Hero: The Paintings of Robert Bissell (Pomegranate, $65.00, 140 pages)

Hero-book-3D-layer

Hero bear

“Mystical” and “engaging” and “riveting” are words that only begin to describe the spectacular bear painting gracing the cover of Hero. This is obviously a lush coffee table book. More than that, it is a journey into the world of painter Robert Bissell. Bissell is a master at photorealism with a marvelous twist. Rather than slavishly reproducing the likenesses of creatures in the wild, he grants his subjects an intimate aura.

Hero bears and rabbits

The bears and rabbits (his favorites) have startling anthropomorphic qualities in their eyes, gestures and positioning. These creatures are caught in Zen-like moments. Bissell has provided disarmingly open statements about his works and their inspiration in the paragraphs that accompany most of the paintings reproduced on the pages of this big impressive, high-quality book.

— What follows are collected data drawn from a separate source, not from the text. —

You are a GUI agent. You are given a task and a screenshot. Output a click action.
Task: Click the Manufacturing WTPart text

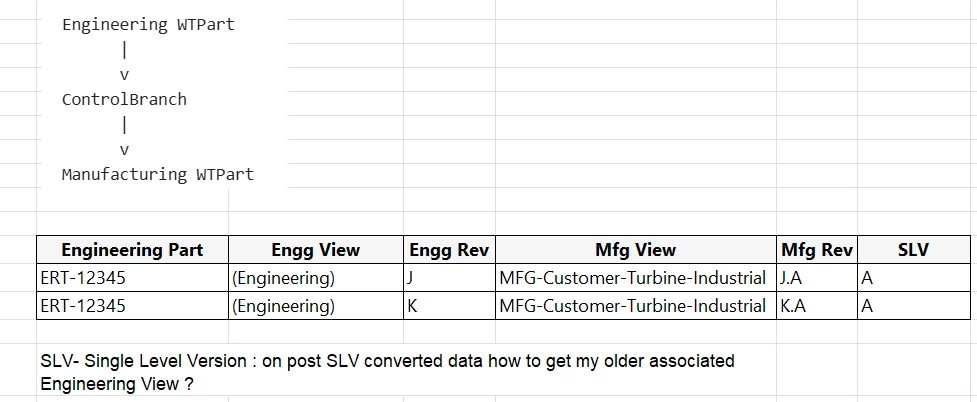(x=158, y=175)
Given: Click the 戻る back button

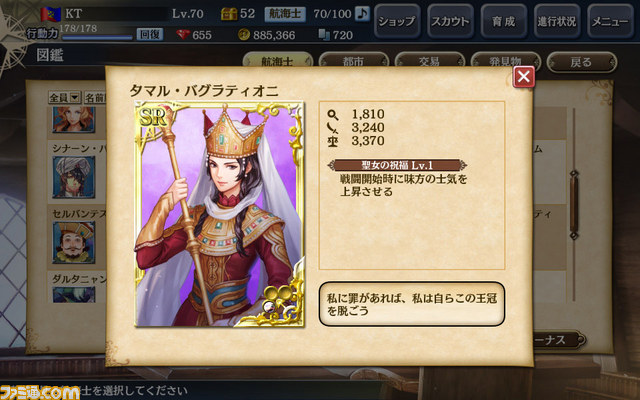Looking at the screenshot, I should pyautogui.click(x=582, y=62).
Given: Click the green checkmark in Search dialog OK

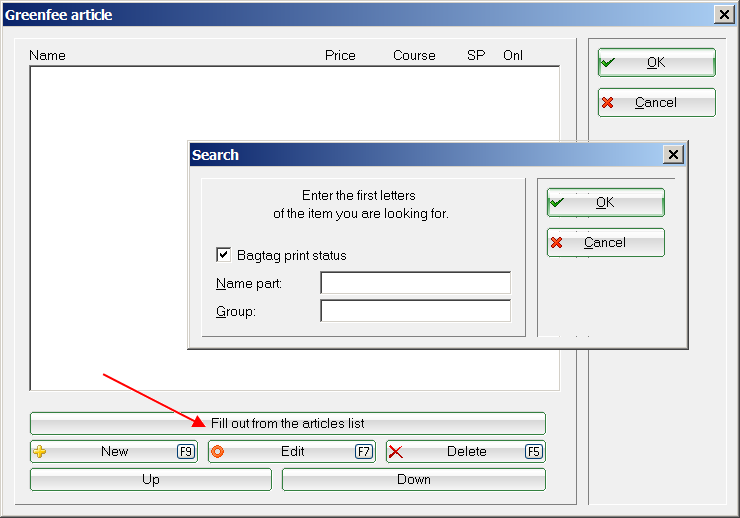Looking at the screenshot, I should (557, 202).
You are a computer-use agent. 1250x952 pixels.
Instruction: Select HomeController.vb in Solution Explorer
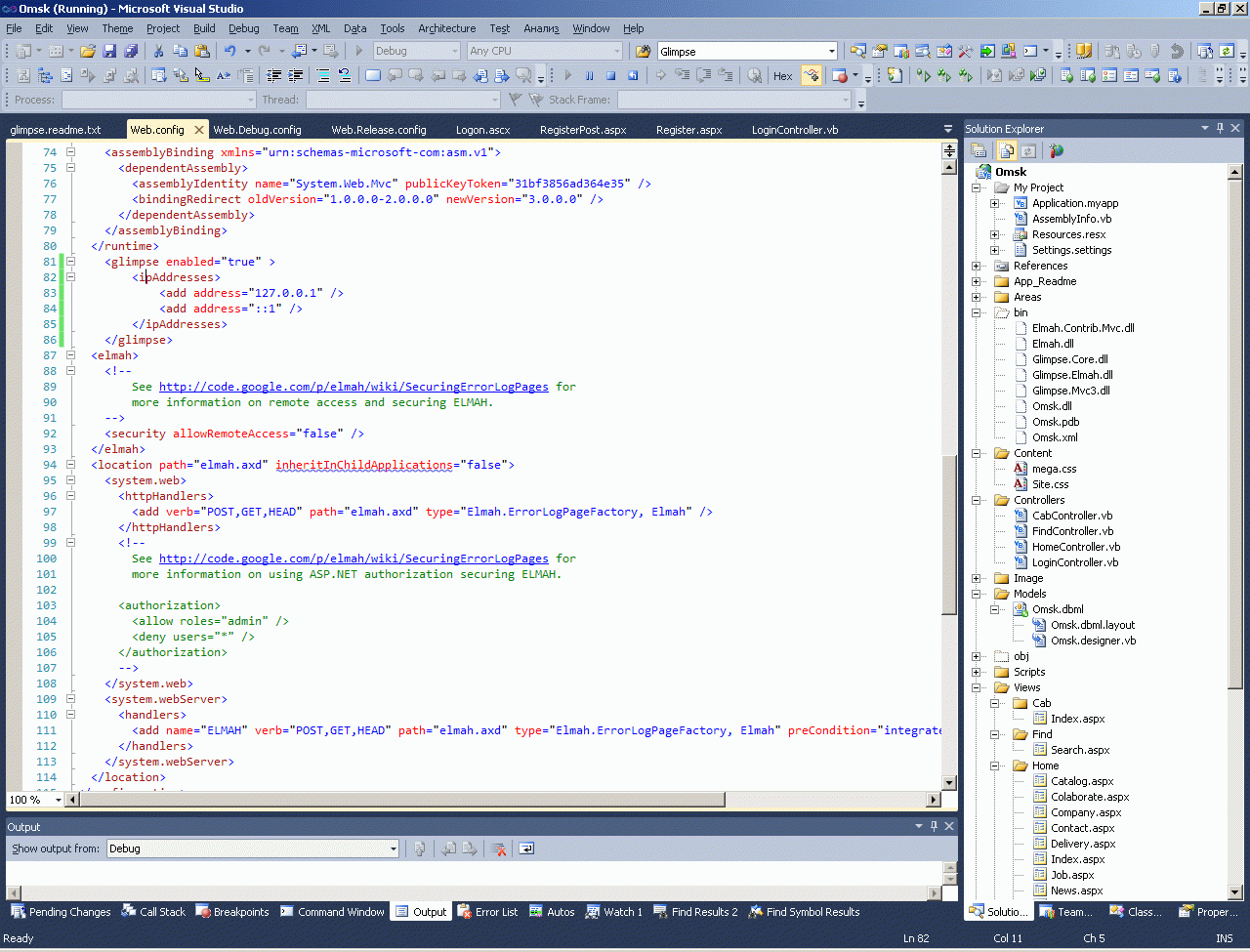1075,547
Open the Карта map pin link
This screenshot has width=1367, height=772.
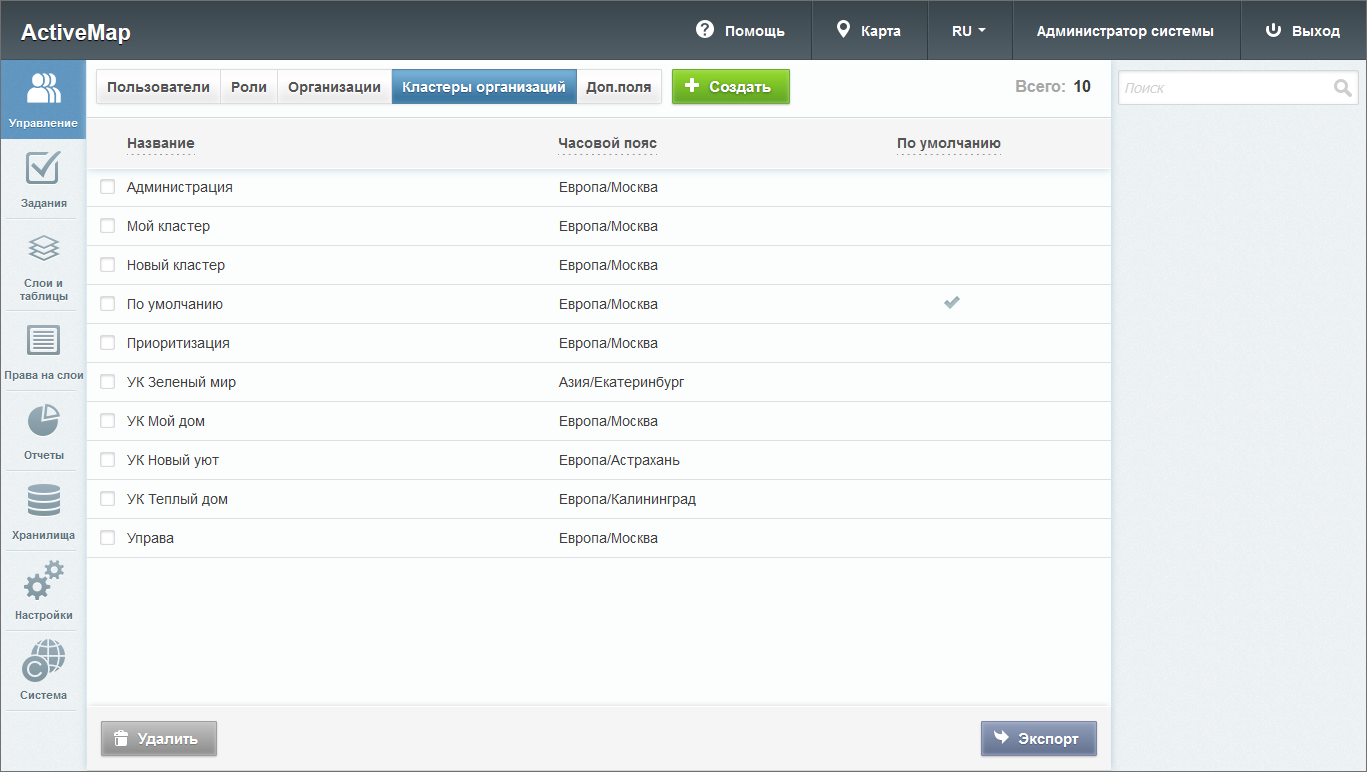869,31
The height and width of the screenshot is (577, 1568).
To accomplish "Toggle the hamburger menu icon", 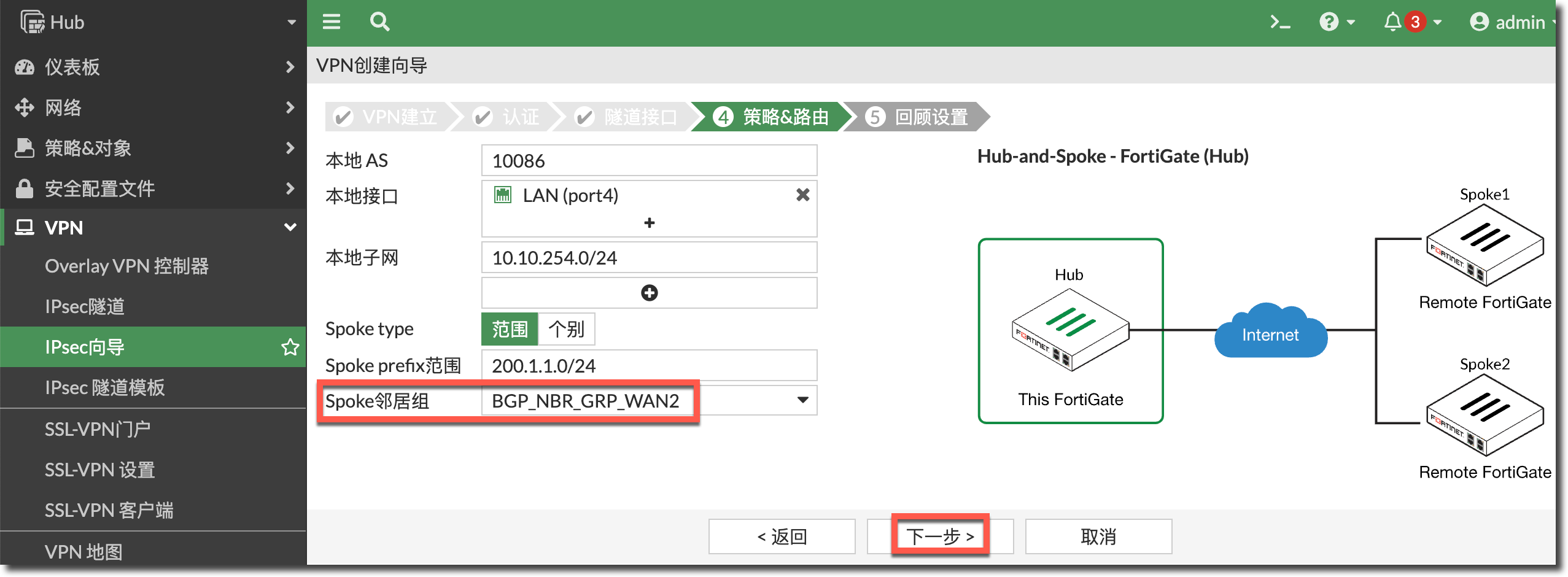I will pyautogui.click(x=332, y=23).
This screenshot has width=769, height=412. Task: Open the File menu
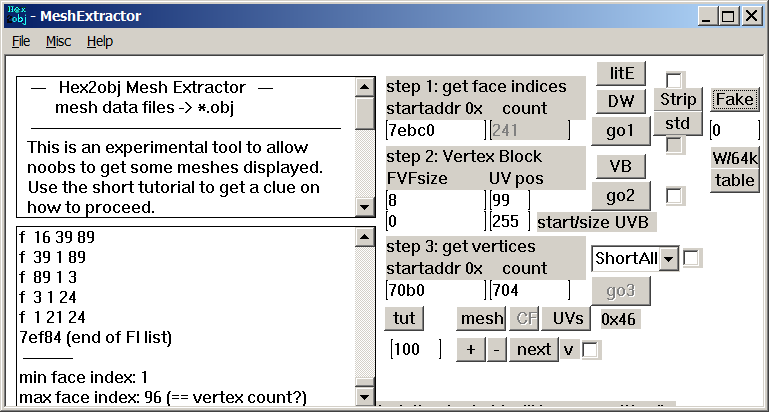(21, 41)
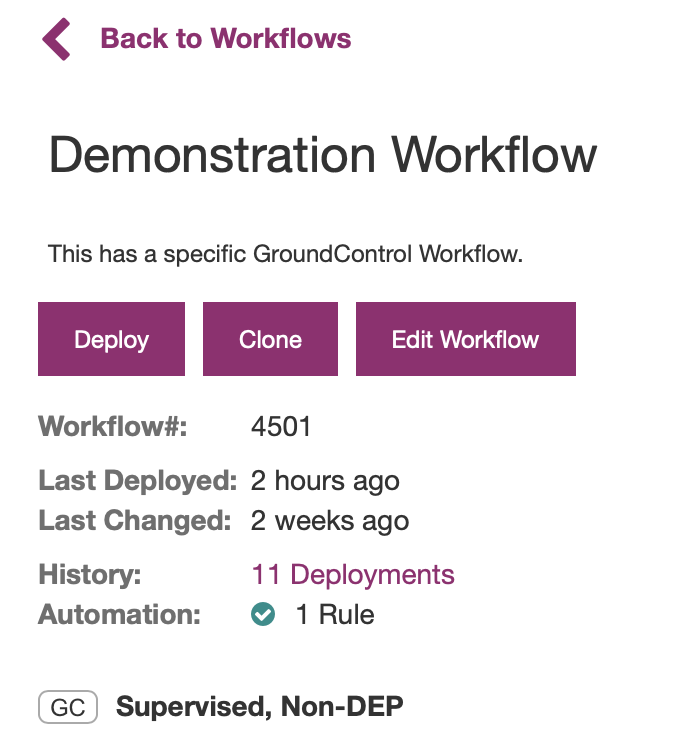The image size is (686, 748).
Task: Click the "2 hours ago" deployed time
Action: (x=325, y=481)
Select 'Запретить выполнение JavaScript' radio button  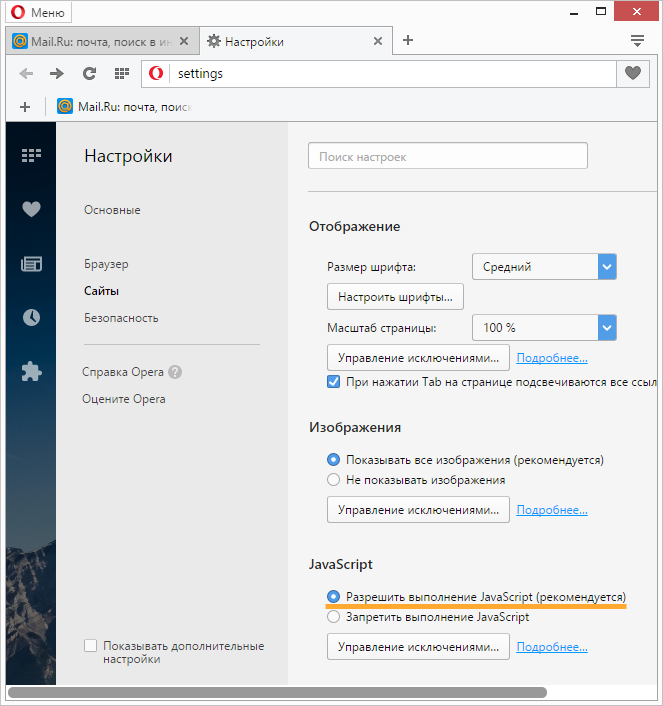(x=334, y=617)
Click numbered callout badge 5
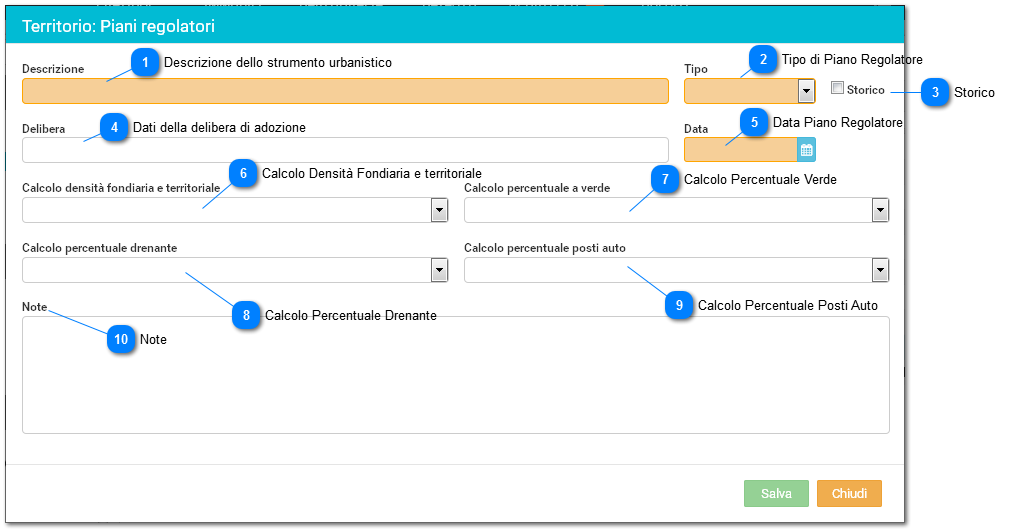Screen dimensions: 1011x532 tap(754, 122)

Unlike many of the books of this genre that include explanatory historic notes, the text in Hero serves to draw the reader in and add depth to the paintings. The reading experience is captivating, so much so that the many pages are clearly not meant to be flipped through; rather, they must be savored and revisited to grasp the full meaning of Bissell’s work.

Mr. Bissell, who currently lives in Oregon, was born in the United Kingdom. He was a professional photographer prior to committing to being a painter. The composition of his paintings is impeccable and his photographer’s eye flawlessly translates a mix of fantasy and reality into pictures that hold the viewer’s attention.

Highly recommended.

Ruta Arellano

A review copy was provided by the publisher.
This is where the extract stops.